Text and item location entries:
--------

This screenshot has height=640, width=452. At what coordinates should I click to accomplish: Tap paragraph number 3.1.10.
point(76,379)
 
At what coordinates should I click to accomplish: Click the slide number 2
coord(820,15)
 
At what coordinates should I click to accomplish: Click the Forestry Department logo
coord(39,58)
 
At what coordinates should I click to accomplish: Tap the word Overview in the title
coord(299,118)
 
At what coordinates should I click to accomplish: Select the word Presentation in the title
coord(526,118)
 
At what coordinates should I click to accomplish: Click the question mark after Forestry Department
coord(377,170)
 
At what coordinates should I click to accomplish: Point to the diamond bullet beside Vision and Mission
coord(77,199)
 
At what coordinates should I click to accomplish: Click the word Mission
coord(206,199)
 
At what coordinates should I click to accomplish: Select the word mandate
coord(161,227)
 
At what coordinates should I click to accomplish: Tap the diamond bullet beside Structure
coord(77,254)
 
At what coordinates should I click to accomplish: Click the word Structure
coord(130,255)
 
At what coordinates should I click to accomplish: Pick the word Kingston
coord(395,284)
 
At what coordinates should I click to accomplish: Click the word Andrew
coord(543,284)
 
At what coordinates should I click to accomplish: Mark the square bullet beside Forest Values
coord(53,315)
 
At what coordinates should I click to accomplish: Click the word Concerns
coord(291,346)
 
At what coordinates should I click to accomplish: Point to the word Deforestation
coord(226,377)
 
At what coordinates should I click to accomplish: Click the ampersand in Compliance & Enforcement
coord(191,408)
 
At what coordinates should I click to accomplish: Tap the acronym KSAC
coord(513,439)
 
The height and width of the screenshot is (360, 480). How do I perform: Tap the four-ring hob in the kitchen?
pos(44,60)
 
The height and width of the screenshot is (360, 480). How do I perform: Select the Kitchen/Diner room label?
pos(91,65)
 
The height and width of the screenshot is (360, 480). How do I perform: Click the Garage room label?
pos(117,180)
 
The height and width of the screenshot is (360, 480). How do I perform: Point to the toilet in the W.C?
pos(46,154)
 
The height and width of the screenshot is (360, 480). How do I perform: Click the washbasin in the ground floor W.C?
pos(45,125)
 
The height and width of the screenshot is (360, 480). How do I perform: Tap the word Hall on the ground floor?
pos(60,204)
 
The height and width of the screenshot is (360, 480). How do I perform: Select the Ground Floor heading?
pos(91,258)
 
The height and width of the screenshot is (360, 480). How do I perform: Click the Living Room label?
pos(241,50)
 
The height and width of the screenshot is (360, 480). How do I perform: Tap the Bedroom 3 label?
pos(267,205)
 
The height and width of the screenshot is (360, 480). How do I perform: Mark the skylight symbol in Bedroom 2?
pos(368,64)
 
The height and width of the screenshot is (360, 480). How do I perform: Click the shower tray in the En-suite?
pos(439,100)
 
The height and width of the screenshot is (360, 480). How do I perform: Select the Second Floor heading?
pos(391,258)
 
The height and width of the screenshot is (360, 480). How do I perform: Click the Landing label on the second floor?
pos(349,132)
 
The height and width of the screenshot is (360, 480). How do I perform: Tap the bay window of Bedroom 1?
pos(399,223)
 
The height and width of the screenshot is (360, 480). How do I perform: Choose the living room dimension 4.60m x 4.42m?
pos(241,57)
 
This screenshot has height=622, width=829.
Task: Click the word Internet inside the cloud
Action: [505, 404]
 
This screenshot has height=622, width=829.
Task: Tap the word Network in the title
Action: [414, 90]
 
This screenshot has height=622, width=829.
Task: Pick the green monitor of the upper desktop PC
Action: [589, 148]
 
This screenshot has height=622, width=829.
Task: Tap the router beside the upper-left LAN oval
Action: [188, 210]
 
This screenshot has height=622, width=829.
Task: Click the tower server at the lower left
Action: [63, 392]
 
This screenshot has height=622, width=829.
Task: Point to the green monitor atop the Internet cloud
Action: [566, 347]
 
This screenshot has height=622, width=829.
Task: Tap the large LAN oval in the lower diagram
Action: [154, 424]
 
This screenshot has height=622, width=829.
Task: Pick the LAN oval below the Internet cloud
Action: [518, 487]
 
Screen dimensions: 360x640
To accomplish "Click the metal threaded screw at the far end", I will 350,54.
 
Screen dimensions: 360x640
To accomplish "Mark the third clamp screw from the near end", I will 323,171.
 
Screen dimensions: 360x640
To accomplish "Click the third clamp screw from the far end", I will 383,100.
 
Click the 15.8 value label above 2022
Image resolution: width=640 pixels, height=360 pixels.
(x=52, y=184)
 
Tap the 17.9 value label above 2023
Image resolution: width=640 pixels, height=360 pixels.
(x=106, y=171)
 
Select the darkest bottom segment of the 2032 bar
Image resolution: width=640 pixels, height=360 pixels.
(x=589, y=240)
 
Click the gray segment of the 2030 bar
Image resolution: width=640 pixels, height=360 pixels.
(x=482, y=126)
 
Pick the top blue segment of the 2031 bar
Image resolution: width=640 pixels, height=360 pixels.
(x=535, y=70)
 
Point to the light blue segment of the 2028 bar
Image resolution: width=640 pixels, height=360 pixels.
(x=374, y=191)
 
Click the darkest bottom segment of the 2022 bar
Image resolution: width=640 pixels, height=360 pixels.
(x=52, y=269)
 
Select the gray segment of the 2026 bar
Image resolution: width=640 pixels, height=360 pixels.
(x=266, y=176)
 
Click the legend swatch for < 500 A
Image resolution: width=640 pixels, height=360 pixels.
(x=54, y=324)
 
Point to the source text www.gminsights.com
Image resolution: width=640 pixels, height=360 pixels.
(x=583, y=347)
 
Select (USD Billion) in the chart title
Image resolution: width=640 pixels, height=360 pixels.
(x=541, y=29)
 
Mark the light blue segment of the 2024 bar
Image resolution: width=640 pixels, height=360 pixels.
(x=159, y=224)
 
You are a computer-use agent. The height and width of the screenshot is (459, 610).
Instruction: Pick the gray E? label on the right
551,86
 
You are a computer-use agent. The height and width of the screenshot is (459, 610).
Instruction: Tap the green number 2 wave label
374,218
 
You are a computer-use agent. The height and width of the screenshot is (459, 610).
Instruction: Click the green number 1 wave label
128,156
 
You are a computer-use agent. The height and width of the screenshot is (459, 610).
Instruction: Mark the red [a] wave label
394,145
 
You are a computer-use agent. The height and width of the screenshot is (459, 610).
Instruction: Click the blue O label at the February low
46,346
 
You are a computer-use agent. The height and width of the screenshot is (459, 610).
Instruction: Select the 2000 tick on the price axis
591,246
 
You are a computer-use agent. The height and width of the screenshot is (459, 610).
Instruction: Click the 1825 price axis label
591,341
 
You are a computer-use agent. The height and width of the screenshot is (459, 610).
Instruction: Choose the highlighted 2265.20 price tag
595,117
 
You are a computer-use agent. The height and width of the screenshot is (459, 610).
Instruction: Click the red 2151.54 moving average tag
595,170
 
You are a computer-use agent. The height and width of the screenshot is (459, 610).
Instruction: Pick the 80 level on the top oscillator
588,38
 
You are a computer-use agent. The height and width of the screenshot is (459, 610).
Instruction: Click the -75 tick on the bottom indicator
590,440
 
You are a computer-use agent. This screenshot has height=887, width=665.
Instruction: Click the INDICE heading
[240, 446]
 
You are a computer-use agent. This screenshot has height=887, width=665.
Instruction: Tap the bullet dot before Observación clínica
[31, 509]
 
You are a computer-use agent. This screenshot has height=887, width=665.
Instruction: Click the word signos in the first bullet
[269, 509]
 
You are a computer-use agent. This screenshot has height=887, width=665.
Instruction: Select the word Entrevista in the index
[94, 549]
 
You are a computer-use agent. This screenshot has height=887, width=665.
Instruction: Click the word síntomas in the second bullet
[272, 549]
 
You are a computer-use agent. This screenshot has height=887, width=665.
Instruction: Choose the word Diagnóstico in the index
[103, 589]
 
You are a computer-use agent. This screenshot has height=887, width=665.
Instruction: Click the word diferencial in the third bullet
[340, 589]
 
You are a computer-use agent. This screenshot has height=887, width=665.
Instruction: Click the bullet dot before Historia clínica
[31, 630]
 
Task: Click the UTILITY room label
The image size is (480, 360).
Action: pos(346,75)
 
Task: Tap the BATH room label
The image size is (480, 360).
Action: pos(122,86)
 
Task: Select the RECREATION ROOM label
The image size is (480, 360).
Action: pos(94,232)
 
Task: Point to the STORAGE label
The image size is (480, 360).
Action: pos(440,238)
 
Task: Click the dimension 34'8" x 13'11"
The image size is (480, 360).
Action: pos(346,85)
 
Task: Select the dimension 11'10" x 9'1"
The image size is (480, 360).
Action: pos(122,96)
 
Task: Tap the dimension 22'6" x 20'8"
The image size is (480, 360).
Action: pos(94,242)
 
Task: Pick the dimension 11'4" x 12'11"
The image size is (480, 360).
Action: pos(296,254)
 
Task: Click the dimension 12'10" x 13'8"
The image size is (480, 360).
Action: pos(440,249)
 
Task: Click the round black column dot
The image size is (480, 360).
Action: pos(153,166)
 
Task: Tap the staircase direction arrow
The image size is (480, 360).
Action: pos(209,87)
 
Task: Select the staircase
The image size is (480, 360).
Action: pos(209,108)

--------

> What needs to be done
Reproduce word for word the lines starting at the one that contains "Task: Click the UTILITY room label" and ending at the last line.

> The response
Task: Click the UTILITY room label
The image size is (480, 360).
Action: pos(346,75)
 
Task: Tap the BATH room label
The image size is (480, 360).
Action: pos(122,86)
 
Task: Select the RECREATION ROOM label
The image size is (480, 360).
Action: pos(94,232)
 
Task: Point to the STORAGE label
The image size is (480, 360).
Action: pos(440,238)
 
Task: Click the dimension 34'8" x 13'11"
The image size is (480, 360).
Action: pos(346,85)
 
Task: Select the dimension 11'10" x 9'1"
The image size is (480, 360).
Action: pos(122,96)
 
Task: Tap the dimension 22'6" x 20'8"
The image size is (480, 360).
Action: pos(94,242)
 
Task: Pick the dimension 11'4" x 12'11"
The image size is (480, 360).
Action: pos(296,254)
 
Task: Click the dimension 12'10" x 13'8"
The image size is (480, 360).
Action: pos(440,249)
 
Task: Click the round black column dot
The image size is (480, 360).
Action: pos(153,166)
 
Task: Tap the staircase direction arrow
The image size is (480, 360).
Action: pos(209,87)
 
Task: Select the staircase
The image size is (480, 360).
Action: pos(209,108)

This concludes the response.